British banker (1802–1875)

John Alves Arbuthnot of Coworth House (7 October 1802 – 29 August 1875) was a British banker, co-founder of Arbuthnot Latham, a private bank.

==Early life==
Arbuthnot was born on 7 October 1802 at Queen Street in Edinburgh, Scotland into Clan Arbuthnott. He was the second son of Sir William Arbuthnot, 1st Baronet (1766–1829) and Anne Alves (d. 1846). His elder brother was Sir Robert Keith Arbuthnot, 2nd Baronet. Among his younger siblings were George Clerk Arbuthnot (father of Charles Ramsay Arbuthnot), Archibald Francis Arbuthnot (who married Hon. Gertrude Sophia Gough, daughter of the 1st Viscount Gough, father of Maj.-Gen. William Arbuthnot and Sir George Gough Arbuthnot), William Urquhart Arbuthnot (a member of the Council of India) and James Edward Arbuthnot. His father served as Lord Provost of Edinburgh and Lord Lieutenant of the City of Edinburgh.

His maternal grandfather was John Alves, Esq., of Shipland, Inverness-shire. His paternal grandparents were Robert Keith Arbuthnot, FRSE of Haddo Rattray, and Mary Urquhart of Cromarty. Among his extended family were uncles, George Arbuthnot, 1st of Elderslie, and Robert Arbuthnot.

==Career==
On 13 May 1833, Arbuthnot and Alfred Latham co-founded Arbuthnot Latham at 33 Great St Helen's, Lime Street (near The Gherkin) in the City of London. Originally starting as a general merchant business, it soon began involving itself in finance and lending operations. He also served as a director of the London Assurance Company and of the London and Colonial Bank.

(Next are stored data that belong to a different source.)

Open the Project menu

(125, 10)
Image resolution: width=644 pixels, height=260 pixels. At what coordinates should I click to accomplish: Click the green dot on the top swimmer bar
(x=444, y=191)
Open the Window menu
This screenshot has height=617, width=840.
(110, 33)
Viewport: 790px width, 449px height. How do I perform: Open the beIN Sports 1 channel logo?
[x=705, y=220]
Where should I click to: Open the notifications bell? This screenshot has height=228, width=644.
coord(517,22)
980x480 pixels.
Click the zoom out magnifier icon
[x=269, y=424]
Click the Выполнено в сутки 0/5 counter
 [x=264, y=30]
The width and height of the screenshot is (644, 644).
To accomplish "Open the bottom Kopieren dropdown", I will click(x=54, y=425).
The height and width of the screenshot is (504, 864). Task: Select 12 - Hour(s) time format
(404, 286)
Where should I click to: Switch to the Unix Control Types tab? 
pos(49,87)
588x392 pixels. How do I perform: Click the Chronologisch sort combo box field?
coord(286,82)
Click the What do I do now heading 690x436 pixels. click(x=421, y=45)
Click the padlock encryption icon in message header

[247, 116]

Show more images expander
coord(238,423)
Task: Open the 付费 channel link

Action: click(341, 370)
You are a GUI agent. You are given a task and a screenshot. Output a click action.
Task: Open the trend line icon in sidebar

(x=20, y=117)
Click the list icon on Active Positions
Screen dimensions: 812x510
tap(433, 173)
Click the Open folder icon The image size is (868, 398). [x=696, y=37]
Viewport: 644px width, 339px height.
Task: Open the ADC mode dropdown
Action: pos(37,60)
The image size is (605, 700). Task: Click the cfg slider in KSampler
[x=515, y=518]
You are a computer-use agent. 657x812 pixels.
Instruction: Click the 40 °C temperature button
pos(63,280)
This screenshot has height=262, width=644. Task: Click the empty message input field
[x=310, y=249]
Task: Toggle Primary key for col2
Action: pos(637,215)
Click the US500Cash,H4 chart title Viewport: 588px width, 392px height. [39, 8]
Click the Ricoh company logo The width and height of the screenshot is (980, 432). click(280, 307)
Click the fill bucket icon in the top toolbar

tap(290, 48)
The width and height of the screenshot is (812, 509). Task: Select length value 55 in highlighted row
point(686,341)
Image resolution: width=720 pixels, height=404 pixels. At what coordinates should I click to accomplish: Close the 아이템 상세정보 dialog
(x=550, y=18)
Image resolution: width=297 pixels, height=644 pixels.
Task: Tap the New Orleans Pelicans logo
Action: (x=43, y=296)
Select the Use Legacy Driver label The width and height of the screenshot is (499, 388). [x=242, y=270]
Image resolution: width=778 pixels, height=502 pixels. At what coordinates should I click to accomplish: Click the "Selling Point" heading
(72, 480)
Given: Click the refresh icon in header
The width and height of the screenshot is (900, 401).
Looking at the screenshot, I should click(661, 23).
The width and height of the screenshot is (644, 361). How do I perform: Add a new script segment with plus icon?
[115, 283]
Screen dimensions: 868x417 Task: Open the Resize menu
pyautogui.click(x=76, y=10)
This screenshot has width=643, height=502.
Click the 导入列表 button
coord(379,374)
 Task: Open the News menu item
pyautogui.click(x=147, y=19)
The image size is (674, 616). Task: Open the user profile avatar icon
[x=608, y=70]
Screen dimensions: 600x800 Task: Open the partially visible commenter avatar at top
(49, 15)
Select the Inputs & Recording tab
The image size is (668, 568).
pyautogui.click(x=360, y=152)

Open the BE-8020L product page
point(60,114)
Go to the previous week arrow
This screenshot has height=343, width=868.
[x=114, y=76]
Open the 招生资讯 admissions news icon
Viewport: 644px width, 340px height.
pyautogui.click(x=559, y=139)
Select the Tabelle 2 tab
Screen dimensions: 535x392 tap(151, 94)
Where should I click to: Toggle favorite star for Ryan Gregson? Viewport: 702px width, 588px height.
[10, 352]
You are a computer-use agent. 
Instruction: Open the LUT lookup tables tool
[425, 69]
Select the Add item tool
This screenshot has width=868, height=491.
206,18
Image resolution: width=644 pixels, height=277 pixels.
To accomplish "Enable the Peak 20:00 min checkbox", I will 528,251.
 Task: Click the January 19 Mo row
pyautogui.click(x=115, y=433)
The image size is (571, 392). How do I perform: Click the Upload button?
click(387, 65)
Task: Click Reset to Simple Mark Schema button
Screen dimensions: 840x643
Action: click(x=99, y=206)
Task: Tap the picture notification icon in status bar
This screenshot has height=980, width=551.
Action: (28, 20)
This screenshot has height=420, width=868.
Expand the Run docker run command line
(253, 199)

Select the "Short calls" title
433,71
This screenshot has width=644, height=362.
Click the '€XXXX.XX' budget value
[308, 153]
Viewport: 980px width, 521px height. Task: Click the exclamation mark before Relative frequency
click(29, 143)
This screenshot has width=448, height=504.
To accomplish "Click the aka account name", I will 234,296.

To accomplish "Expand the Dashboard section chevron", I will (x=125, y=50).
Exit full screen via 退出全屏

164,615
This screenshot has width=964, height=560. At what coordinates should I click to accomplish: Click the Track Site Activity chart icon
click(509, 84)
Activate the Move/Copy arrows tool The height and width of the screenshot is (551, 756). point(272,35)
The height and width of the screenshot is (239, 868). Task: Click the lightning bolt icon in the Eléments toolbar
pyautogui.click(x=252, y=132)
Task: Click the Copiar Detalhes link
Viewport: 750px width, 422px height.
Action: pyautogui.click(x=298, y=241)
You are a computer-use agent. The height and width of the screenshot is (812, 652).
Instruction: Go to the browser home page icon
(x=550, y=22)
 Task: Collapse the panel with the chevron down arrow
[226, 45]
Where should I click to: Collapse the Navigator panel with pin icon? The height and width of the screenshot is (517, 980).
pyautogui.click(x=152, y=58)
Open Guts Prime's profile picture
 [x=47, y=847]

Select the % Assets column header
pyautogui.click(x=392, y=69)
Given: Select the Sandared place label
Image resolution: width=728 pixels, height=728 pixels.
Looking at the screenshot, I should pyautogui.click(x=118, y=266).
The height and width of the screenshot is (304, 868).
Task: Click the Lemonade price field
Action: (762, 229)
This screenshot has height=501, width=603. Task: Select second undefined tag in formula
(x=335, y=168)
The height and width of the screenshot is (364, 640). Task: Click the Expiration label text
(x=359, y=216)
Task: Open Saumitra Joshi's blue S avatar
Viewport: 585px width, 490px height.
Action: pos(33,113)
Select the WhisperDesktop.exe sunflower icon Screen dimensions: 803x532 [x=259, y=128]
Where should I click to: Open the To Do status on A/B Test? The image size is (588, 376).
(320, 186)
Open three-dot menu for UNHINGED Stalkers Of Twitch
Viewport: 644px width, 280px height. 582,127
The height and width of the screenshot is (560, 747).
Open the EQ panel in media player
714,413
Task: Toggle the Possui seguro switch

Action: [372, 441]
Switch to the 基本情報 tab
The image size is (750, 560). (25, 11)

A Justice of the Peace for Berkshire, he also served as High Sheriff of Berkshire in 1873.

==Personal life==
In 1832, Arbuthnot was married to his cousin, Mary Arbuthnot (1812–1859), a daughter of George Arbuthnot, Esq., of Elderslie, Surrey, and Elizabeth "Eliza" ( Fraser) Arbuthnot (a daughter of Donald Fraser). Among her siblings were sisters Jane Arbuthnot (wife of George Gough, 2nd Viscount Gough), Laura Arbuthnot (wife of Sir William Fitzwilliam Lenox-Conyngham), and brother William Reierson Arbuthnot. Together, they lived at Coworth Park, Old Windsor, Sunningdale, and were the parents of eleven children:

- William Arbuthnot (1833–1896), who married Adolphine Eliza Macleod Lecot, daughter of Edward Lecot, in 1858. After her death, he married Margaret Rosa Campbell, daughter of John Campbell, 5th of Knockbury and 9th of Kilberry and Rosa MacBean, in 1865.
- Eliza Jane Arbuthnot (1834–1838), who died young.
- George Arbuthnot (1836–1912), an MP for Hereford; he married Caroline Emma Nepean Aitchison, daughter of Capt. Andrew Nepean Aitchison.
- Anne Arbuthnot (1838–1909), who died unmarried.
- Mary Arbuthnot (1840–1930), who died unmarried.
- Florence Arbuthnot (1841–1932), who died unmarried.
- Jane Arbuthnot (1841–1891)
- Alice Magdalen Arbuthnot (1843–1869), who died unmarried.
- Laura Gertrude Arbuthnot (1845–1852), who died young.
- Charles George Arbuthnot (1846–1928), a director of the Bank of England and Lieutenant of the City of London; he died unmarried.
- Hugh Lyttleton Arbuthnot (1851–1929), who married Elizabeth Fountaine Walker, daughter of Fountaine Walker and Adamina Maxwell Hunter, in 1879. After her death, he married Justine Henrietta Ross, daughter of Colin George Ross, in 1922.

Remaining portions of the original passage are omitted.